The federal government said Tuesday that it will require cuts of A$910,000 per year (US$683,000), adding up to A$3.6 million over the four-year span. These cuts are in addition to major cuts of A$38 million (US$28.5 million) made last year.

The Tuesday cuts were part of a reallocation that sees more than A$100 million moved from the Australia Council to the Ministry for Arts in order to set up a national excellence program. It is also intended that the cultural sector attract more private-sector funding support.

“Since its formation from three entities in 2008, Screen Australia has reduced its operating costs by 44%. While the agency will continue to contain operating costs, the budget reduction will be apportioned across our funding programs,” Screen Australia said in a statement.

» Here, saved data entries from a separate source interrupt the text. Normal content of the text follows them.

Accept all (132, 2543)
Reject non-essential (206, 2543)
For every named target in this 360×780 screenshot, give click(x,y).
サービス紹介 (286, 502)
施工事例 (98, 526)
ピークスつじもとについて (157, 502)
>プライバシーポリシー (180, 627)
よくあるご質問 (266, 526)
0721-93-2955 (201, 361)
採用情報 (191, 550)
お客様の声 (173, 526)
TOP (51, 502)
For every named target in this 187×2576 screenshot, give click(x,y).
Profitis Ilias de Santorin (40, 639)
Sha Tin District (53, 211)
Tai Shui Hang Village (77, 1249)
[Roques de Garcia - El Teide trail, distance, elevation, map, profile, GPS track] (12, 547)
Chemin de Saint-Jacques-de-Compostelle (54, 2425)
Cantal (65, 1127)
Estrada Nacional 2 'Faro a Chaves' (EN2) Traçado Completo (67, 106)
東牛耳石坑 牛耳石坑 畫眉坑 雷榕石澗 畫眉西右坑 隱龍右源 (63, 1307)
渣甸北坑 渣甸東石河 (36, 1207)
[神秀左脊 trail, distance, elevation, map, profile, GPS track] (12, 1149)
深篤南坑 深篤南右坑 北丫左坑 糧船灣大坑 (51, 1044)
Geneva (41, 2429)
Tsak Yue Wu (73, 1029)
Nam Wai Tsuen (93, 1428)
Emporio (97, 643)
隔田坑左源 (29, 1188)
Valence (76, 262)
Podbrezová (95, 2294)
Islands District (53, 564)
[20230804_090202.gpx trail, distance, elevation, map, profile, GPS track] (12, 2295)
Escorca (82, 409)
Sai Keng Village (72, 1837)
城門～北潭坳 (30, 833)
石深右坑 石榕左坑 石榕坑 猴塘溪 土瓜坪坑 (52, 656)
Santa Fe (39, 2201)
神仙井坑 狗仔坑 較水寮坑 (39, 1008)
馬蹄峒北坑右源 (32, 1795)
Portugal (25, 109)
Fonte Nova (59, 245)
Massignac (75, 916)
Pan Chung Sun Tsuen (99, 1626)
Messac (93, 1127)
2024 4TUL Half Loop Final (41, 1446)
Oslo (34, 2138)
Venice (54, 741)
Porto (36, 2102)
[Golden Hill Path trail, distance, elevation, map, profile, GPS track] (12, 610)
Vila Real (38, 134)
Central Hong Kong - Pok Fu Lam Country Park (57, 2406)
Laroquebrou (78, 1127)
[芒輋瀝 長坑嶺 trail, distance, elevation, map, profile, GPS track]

Industry organizations were more emphatic. Matthew Deaner, CEO of Screen Producers Australia, called them “disproportionate,” and said that the federal government must compensate by increasing the producer offset programs for television production.

In an interview with Variety prior to Tuesday’s announcement, Screen Australia CEO Graeme Mason said that the impact of the previous round of cuts had mostly been felt within the organization, rather than in what it funds.

“Screen Australia had a 10% budget cut. We absorbed as much as we could by taking it out of overheads. We did reduce some funding into development. There’s no point developing stuff that is not going to get funded. There was a slight reduction in factual. We are pretty much continuing onscreen,” Mason said in late April.

“This further cut of almost A$1 million per year is both significant and major. Screen Australia’s investment in feature film, drama and documentaries is critical to supporting the small businesses in our sector and the content they create for Australian and global audiences. These cuts are likely to come out of project investment following the existing operational efficiencies that have been implemented. As a result there will certainly be less investment in diversity,” Deaner said.